Sunshine boosts production forecast

Exploration at the Sunshine silver mine in northern Idaho has enabled Sunshine Mining & Refining (SSC-N) to increase production estimates to more than 5.2 million oz. in both 1999 and 2000. The previous estimate was 4 million oz.

Much of the work has been focused on the West Chance vein. Says company Chairman John Simko: “We have found additional high-grade West Chance reserves below our previously estimated lowest mining depth.” This mineralization, together with exploration on the “09” and “F” veins, resulted in the higher production forecast.

The news is especially welcome considering last year’s disappointing exploration results, which forced the company to write down the US$50-million carrying value of the mine against third-quarter earnings (T.N.M., Nov. 23-29/98).

By year-end, however, the mine had cranked out 5.8 million oz. silver — its best performance since 1971. Production in 1999 could top 5.5 million oz., with 5.2 million anticipated in 2000. The net cash cost of production is forecast at US$4.60 per oz. silver.

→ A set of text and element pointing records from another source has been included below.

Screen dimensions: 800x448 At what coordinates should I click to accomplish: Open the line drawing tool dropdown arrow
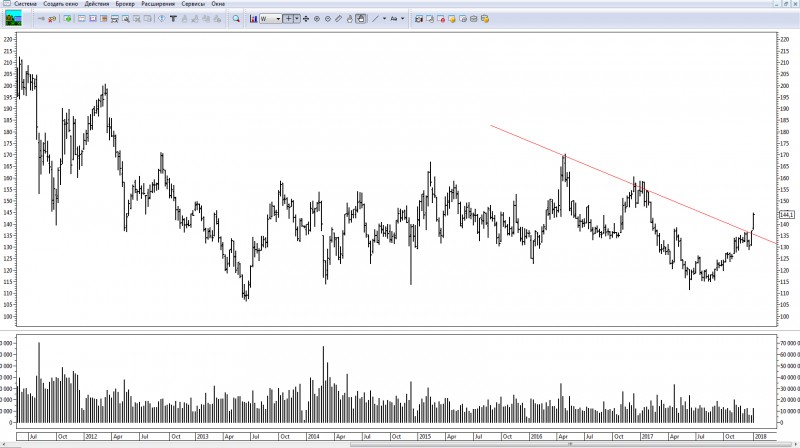point(384,19)
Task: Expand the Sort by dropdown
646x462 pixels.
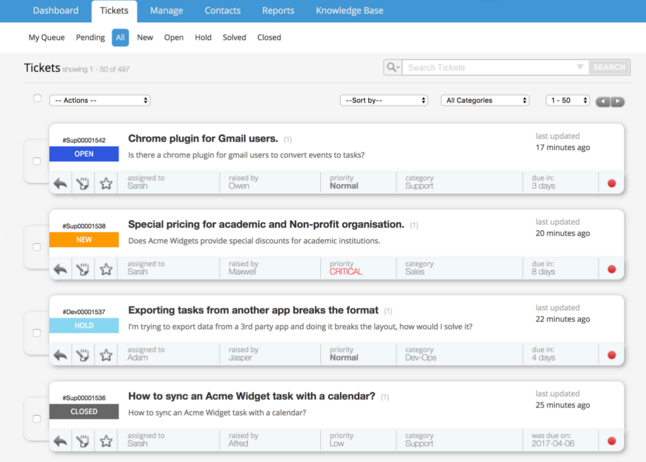Action: [384, 100]
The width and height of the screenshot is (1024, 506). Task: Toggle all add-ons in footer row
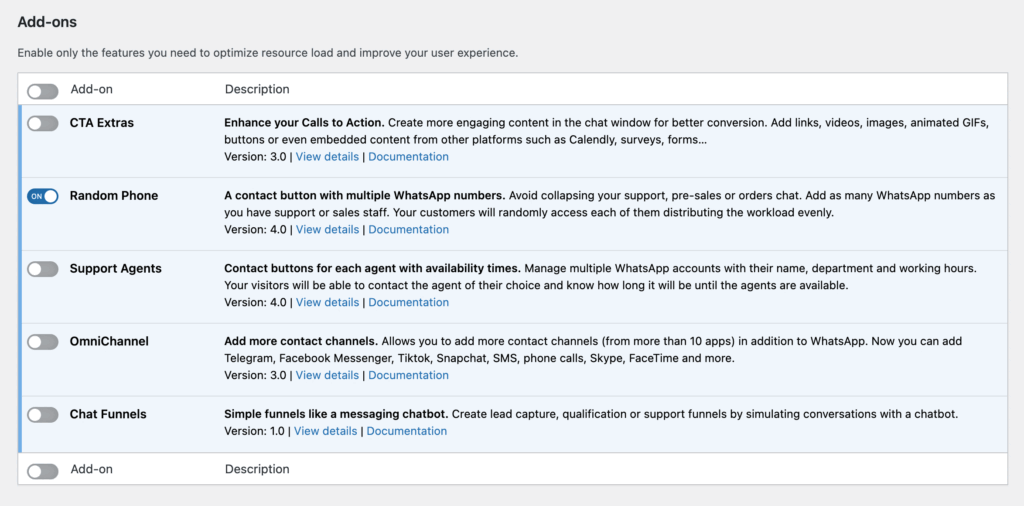pos(43,471)
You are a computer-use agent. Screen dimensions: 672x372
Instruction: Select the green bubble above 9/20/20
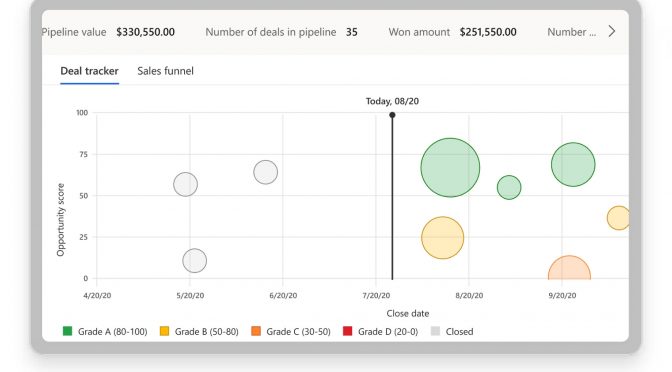point(573,165)
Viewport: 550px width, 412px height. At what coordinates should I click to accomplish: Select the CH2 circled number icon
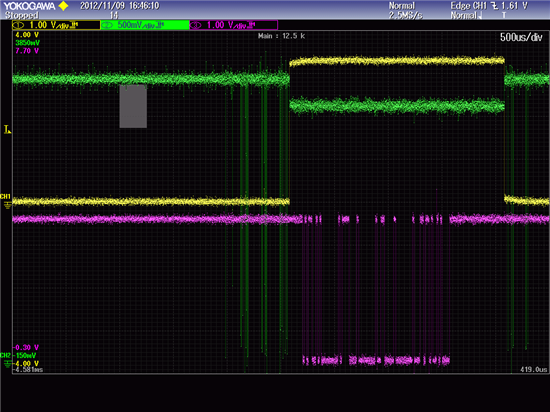click(107, 25)
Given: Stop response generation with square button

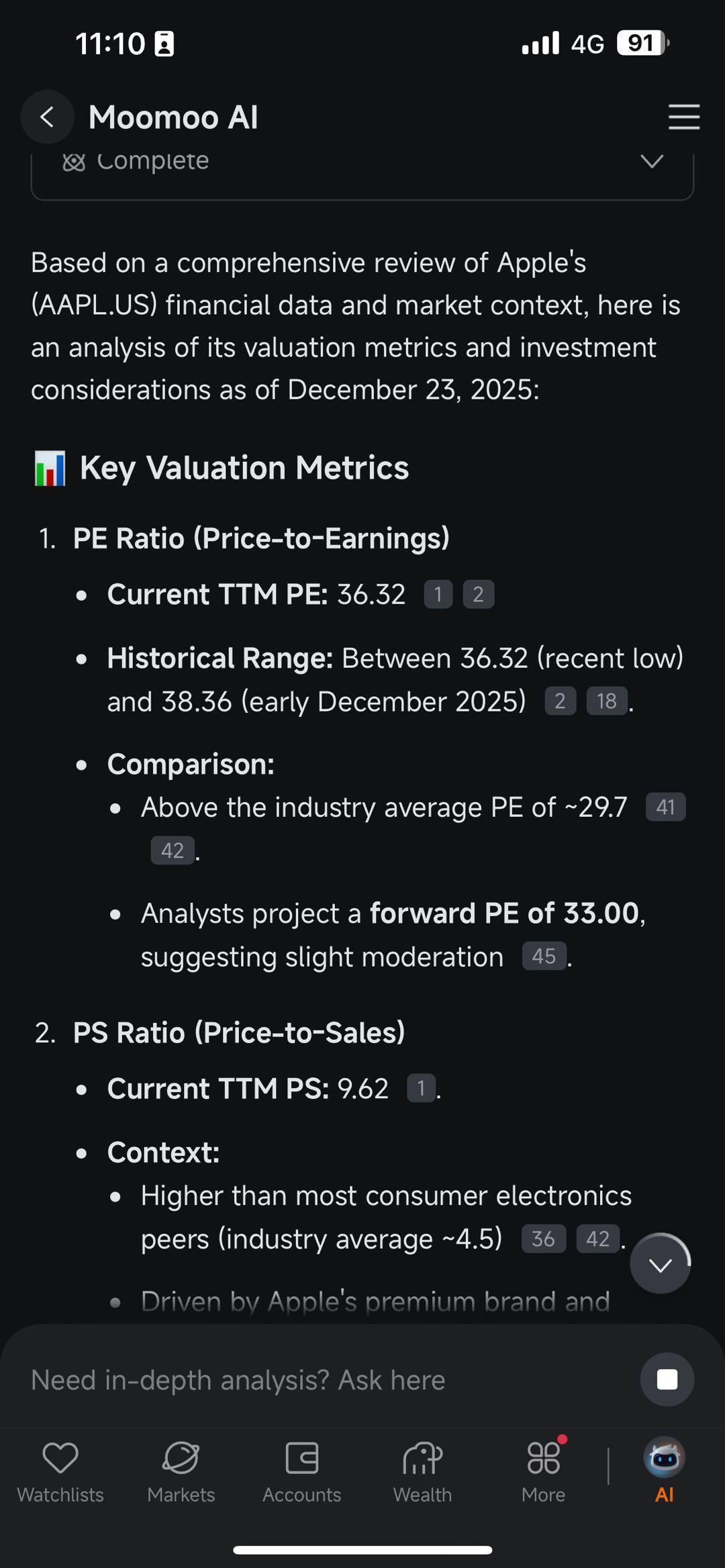Looking at the screenshot, I should pyautogui.click(x=667, y=1380).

Meanwhile in northern Argentina, Sunshine has boosted silver reserves at the Pirquitas silver-tin project. The figure now stands at 20.1 million tons grading 5 oz. silver per ton, 0.29% tin and 0.44% zinc, equivalent to 101 million oz. silver, 58,000 tons of tin and 89,000 tons of zinc.

The company continues to evaluate the zinc-enriched halo surrounding the core silver-tin mineralization.

Preliminary results from a bankable feasibility study indicate capital costs for a 5,000-ton-per-day open-pit operation would be US$120 million. Net cash costs would be US$2 per oz. over a 10-year mine life. Metallurgical recoveries are estimated at 82% for silver, 63% for tin and 48% for zinc.

Sunshine is considering increasing throughput to 6,000 tons per day.